# [Assignment]
Each line from the one containing "Contact Us (384, 12)" through the last line of the material below is to be transcribed exactly, with nothing else included.

☆ ☆ ☆

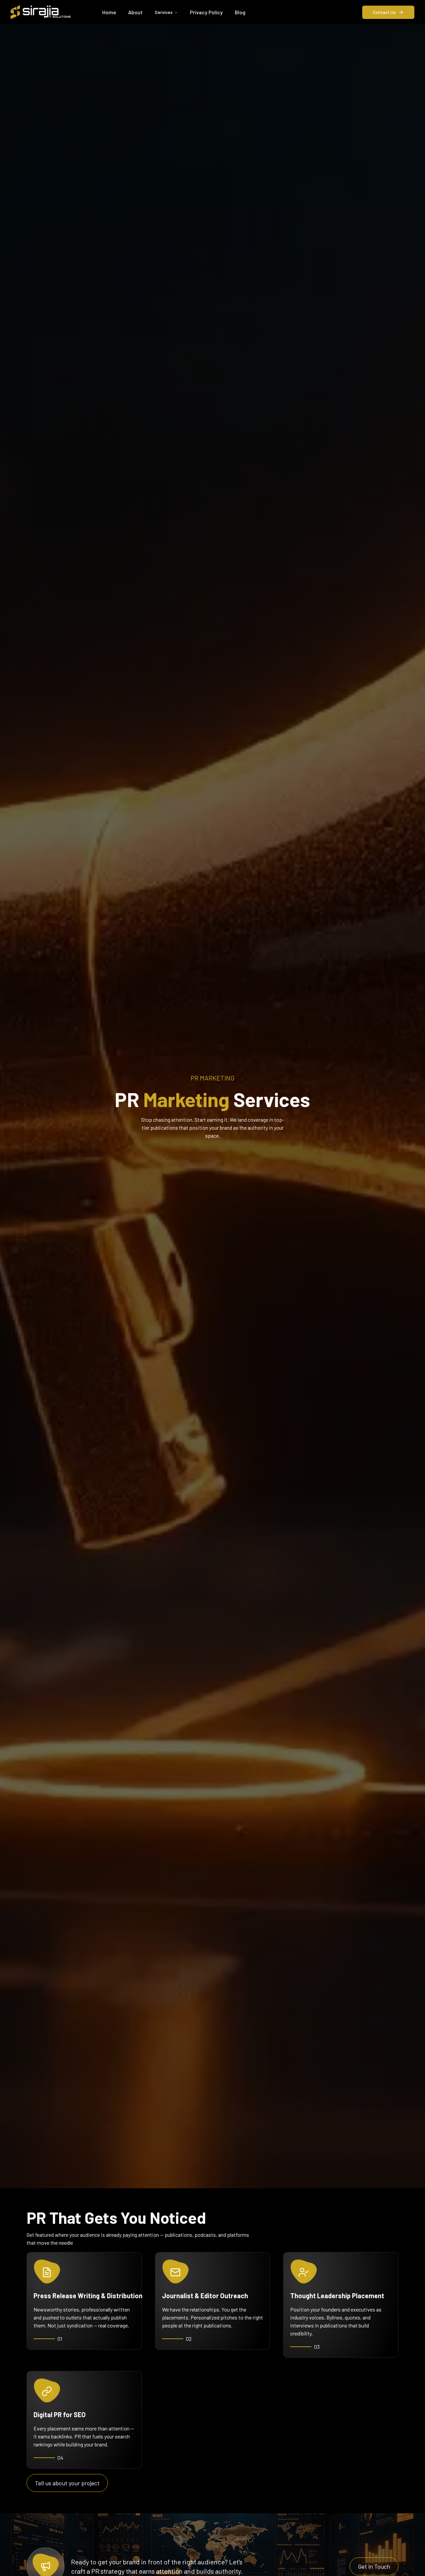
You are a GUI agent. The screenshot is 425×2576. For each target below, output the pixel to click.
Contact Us (384, 12)
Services (164, 12)
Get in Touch (374, 2566)
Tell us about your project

☆ ☆ ☆

# [Your response]
Contact Us (384, 12)
Services (164, 12)
Get in Touch (374, 2566)
Tell us about your project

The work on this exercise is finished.